Subject: VM system with ARM32 port
To: None <tech-kern@NetBSD.ORG>
From: Neil A. Carson <neil@causality.com>
List: tech-kern
Date: 10/16/1997 11:08:42
Greetings!

Some notes, thoughts, queries, etc... Sorry if this lot isn't totally
technically coherent...

The present VM system in NetBSD doesn't work too efficiently on the
StrongARM: This is because of the virtual nature of the instruction and
data caches (things not cached by physical address), and also because
when the instruction cache is cleaned, it must be cleaned in its
entirety.

The performance problems with StrongARM/NetBSD/arm32 make themselves
most apparent when running shell scripts, or in general forking/execing
of binaries, and also during buffer-oriented IO because of the use of
pagemove. Basically, in (for example) pmap_enter, if the page in
question ever had a chance of containing instructions, the whole I-cache
has to be invalidated. Clearly this slows things down a lot :) The
result is that sh scripts consume hideous amounts of system time, and
the machine becomes slightly unusable whilst they are running.

What can be done about this?
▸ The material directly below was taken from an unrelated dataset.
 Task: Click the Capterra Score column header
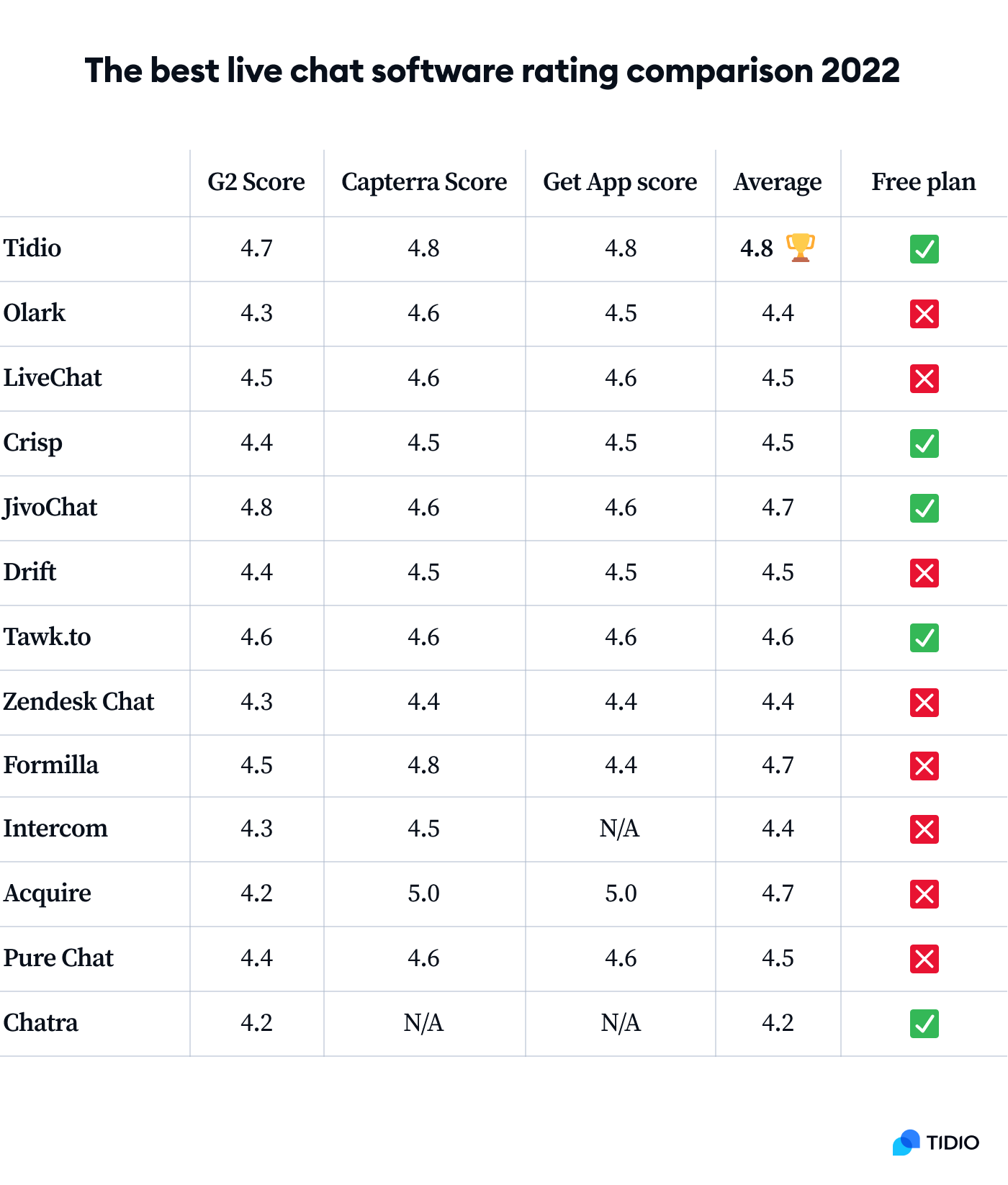point(424,182)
I've had some thoughts, on some general
read-throughs of the code---these may not be particularly accurate, but
I'd quite like some comments. Firstly, it would be nice to be able to
group operations on large number of pages: For example, at several
places in the VM code, I see loops with pmap_enter calls inside them.
Potentially if the whole I-cache is being invalidated at each run of
these loops---well you can work it out. Would the concept of a
pmap_enter_multiple() call make sense?

Within the buffer cache, pagemove() is assumed to not handle overlapping
areas. How often do overlapping areas really occur? Again, we have to
zap the I-cache in this function... If they happen reasonably often,
extending the pagemove() function so that it handles overlapping areas
(like bcopy() as opposed to ovbcopy()) could potentially help a lot.

Thoughts?

	Cheers and thanks,

	Neil